A definição do relator da PEC que extingue a escala de trabalho 6×1 tem provocado impasse no Senado e mantém indefinido o cronograma de tramitação da proposta. O presidente da Casa, Davi Alcolumbre (União-AP), ainda não encaminhou o texto à Comissão de Constituição e Justiça (CCJ), enquanto governistas e oposicionistas disputam a indicação de um nome que possa conduzir a análise da matéria de acordo com seus interesses. A informação é da CNN.
A base do governo defende a manutenção do texto aprovado pela Câmara dos Deputados, que prevê a redução gradual da jornada semanal de 44 para 40 horas, sem redução salarial e com dois dias de folga. Entre os nomes cotados para a relatoria estão os senadores Camilo Santana (PT-CE), Rogério Carvalho (PT-SE) e Fabiano Contarato (PT-ES). Já a oposição busca alterações, principalmente no prazo de transição para adaptação das empresas, e vê em Efraim Filho (União-PB) um possível relator alinhado a essa posição.

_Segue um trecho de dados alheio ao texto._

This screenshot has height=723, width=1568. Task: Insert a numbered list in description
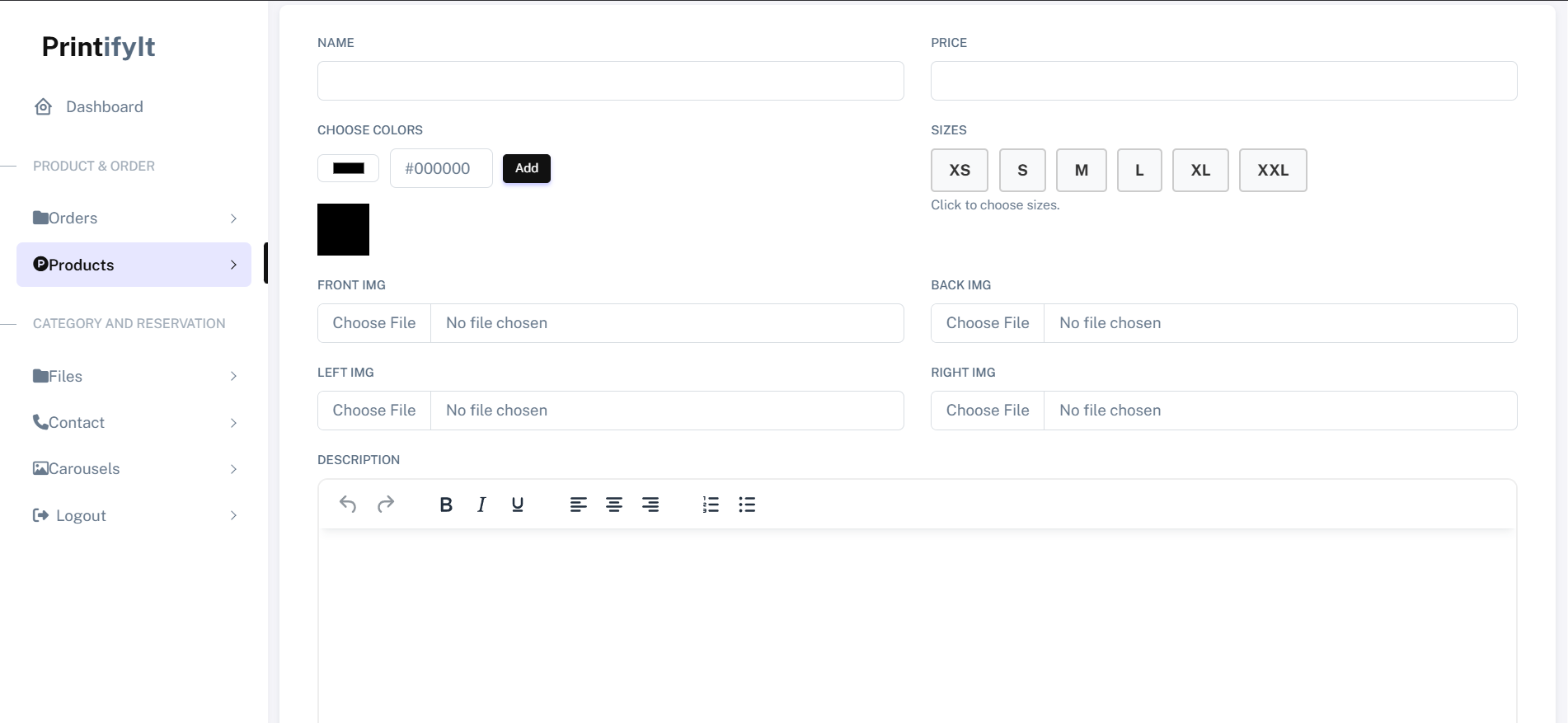pyautogui.click(x=711, y=505)
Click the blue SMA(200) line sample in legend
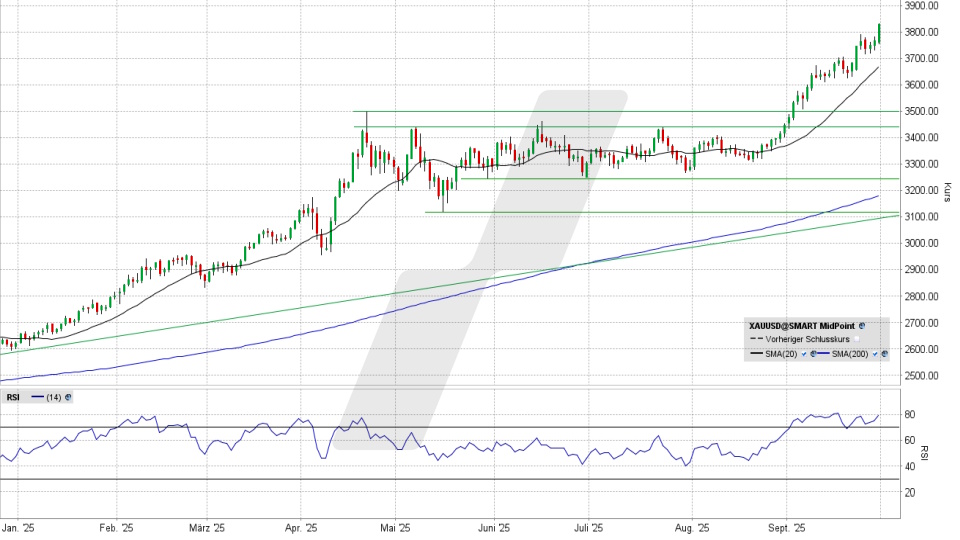This screenshot has width=960, height=540. pyautogui.click(x=825, y=354)
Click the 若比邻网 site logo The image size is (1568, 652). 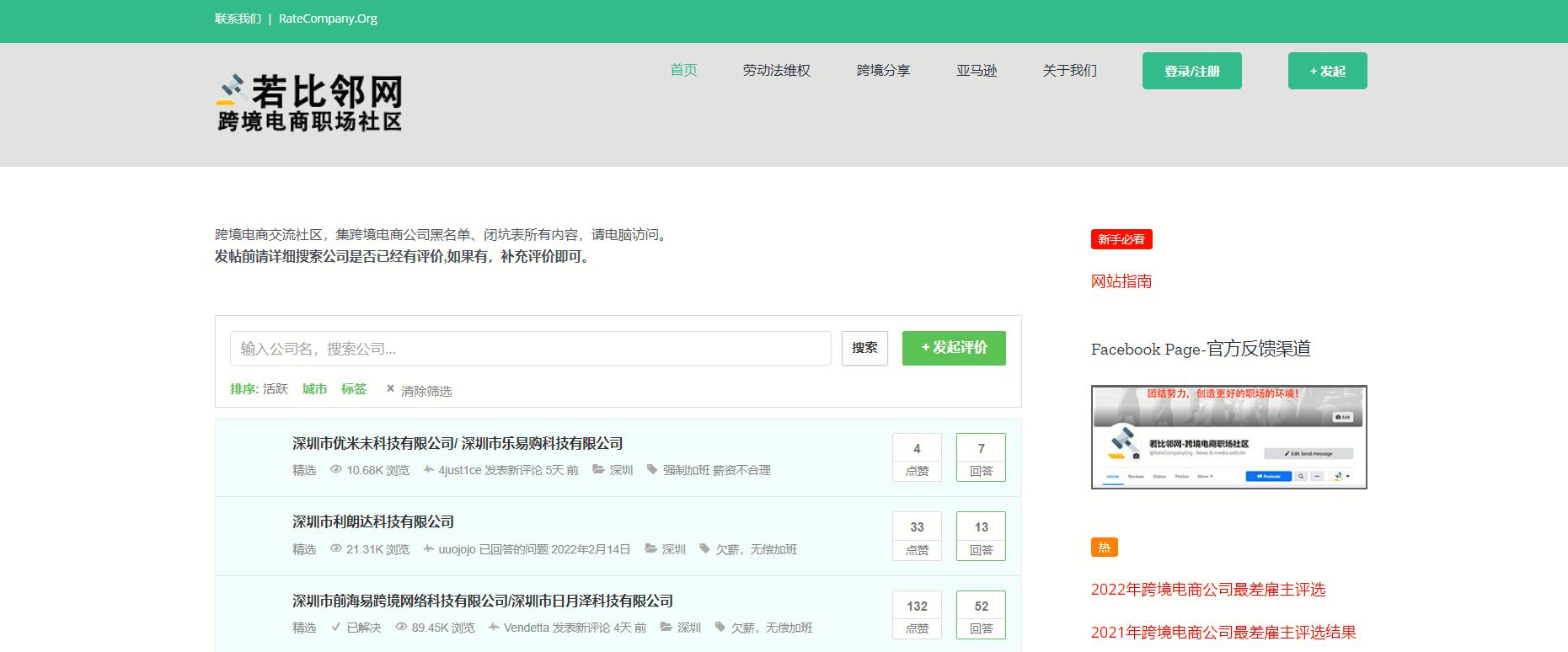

Nos bastidores, cresce a avaliação de que Alcolumbre poderá optar por um nome considerado de consenso, como Rodrigo Pacheco (PSB-MG), além de outros senadores como Eduardo Braga (MDB-AM) e Omar Aziz (PSD-AM). Enquanto a definição não ocorre, o governo pressiona para acelerar a tramitação e aposta também em um projeto de lei com conteúdo semelhante, enviado à Câmara em regime de urgência. A expectativa é que a escolha do relator seja decisiva para o ritmo da tramitação e para eventuais mudanças no texto da proposta.